Nella vostra e mia Accademia collaborano insieme scienziati credenti e non credenti tutti concordi nella ricerca della verità e nel rispetto di tutte le fedi. Mi sia lecito citare ancora una luminosa pagina di Monsignor Lemaître: “Entrambi – lo scienziato credente e non-credente – si sforzano di decifrare il palinsesto di molteplici stratificazioni della natura dove le tracce delle diverse tappe della lunga evoluzione del mondo si sono sovrapposte e confuse. Il credente ha forse il vantaggio di sapere che l’enigma ha una soluzione, che la scrittura soggiacente è, alla fine dei conti, opera di un essere intelligente, dunque che il problema posto della natura è stato posto per essere risolto e che la sua difficoltà è indubbiamente proporzionale alla capacità presente o futura dell’umanità. Questo forse non gli darà nuove risorse nella sua indagine, ma contribuirà a mantenerlo in un sano ottimismo senza il quale uno sforzo costante non può mantenersi a lungo” (Ivi, p. 11).

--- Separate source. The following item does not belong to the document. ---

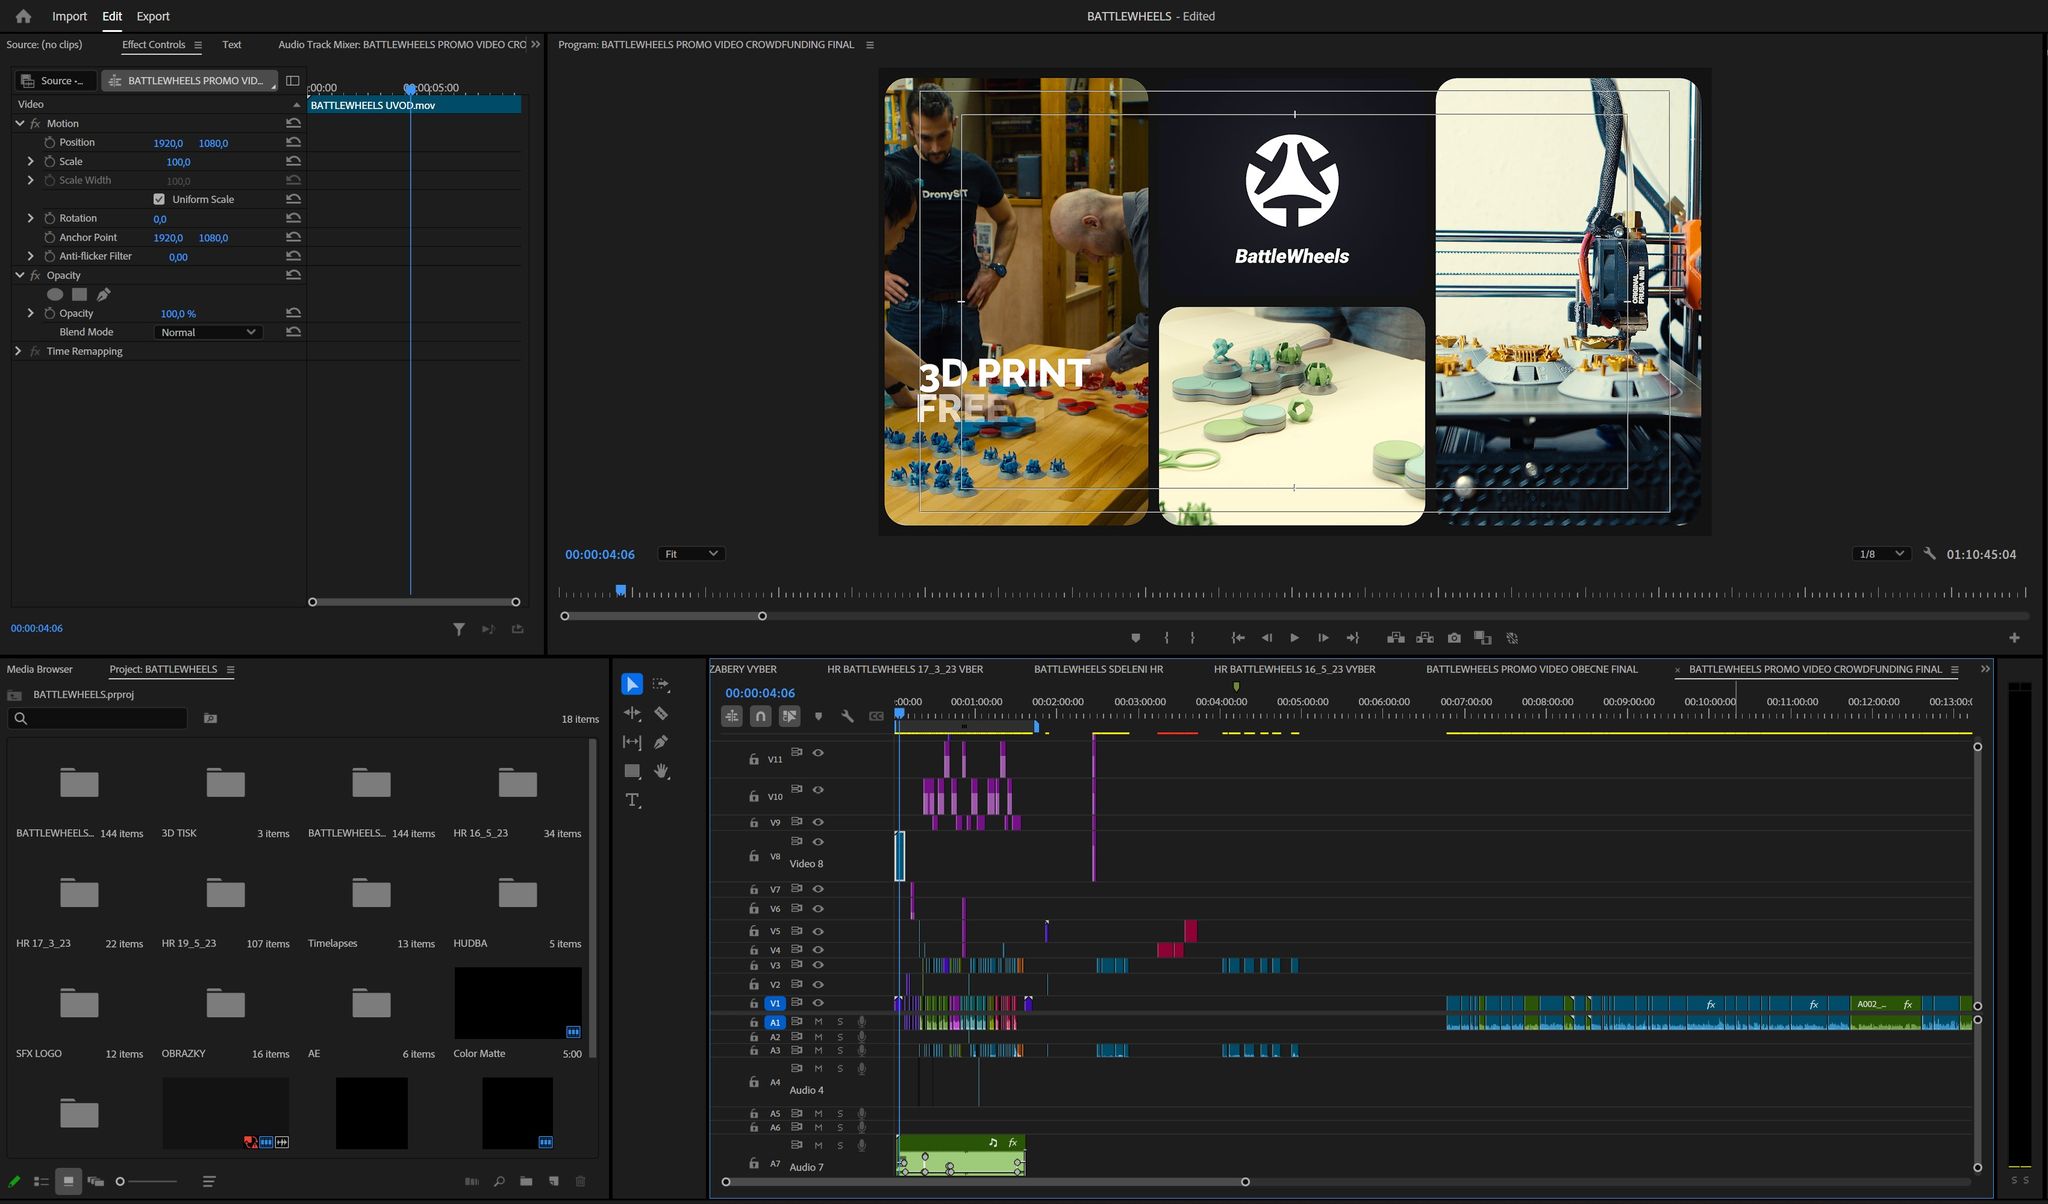Image resolution: width=2048 pixels, height=1204 pixels.
Task: Click the Add Marker icon in program monitor
Action: pos(1135,638)
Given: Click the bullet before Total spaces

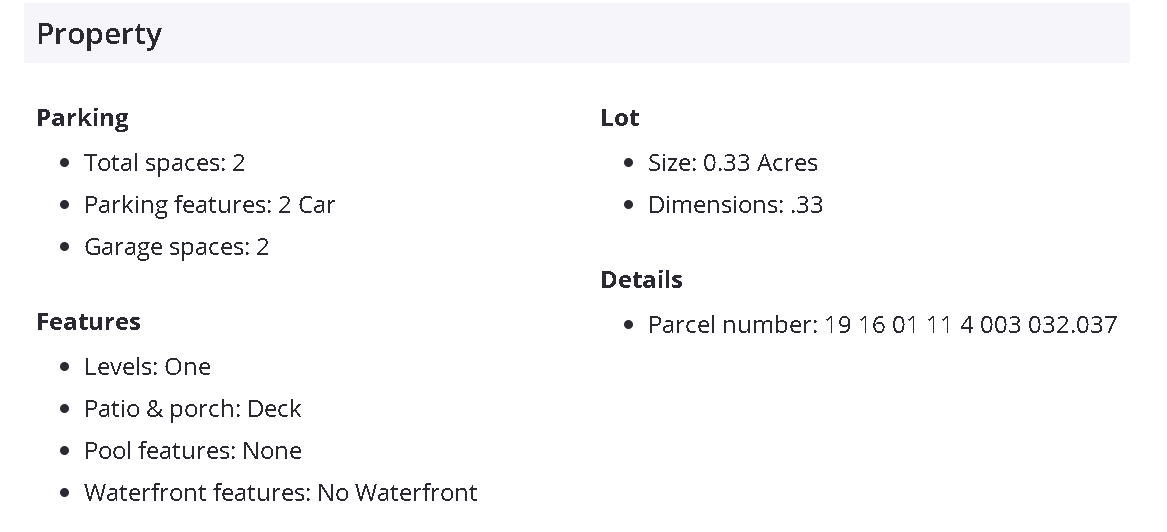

Io auguro a tutti voi quel sano ottimismo di cui parla Monsignor Lemaître e che trae la sua origine misteriosa, ma reale, da Dio in cui avete riposto la vostra fede o dal Dio ignoto cui tende la verità, oggetto della vostra illuminata ricerca.

Che la scienza da voi coltivata, Signori Accademici e Signori Scienziati, sui versanti tanto della ricerca pura quanto della ricerca applicata, possa, col concorde aiuto della religione, aiutare l’umanità a ritrovare le vie della speranza e raggiungere le mete supreme della pace e della fede.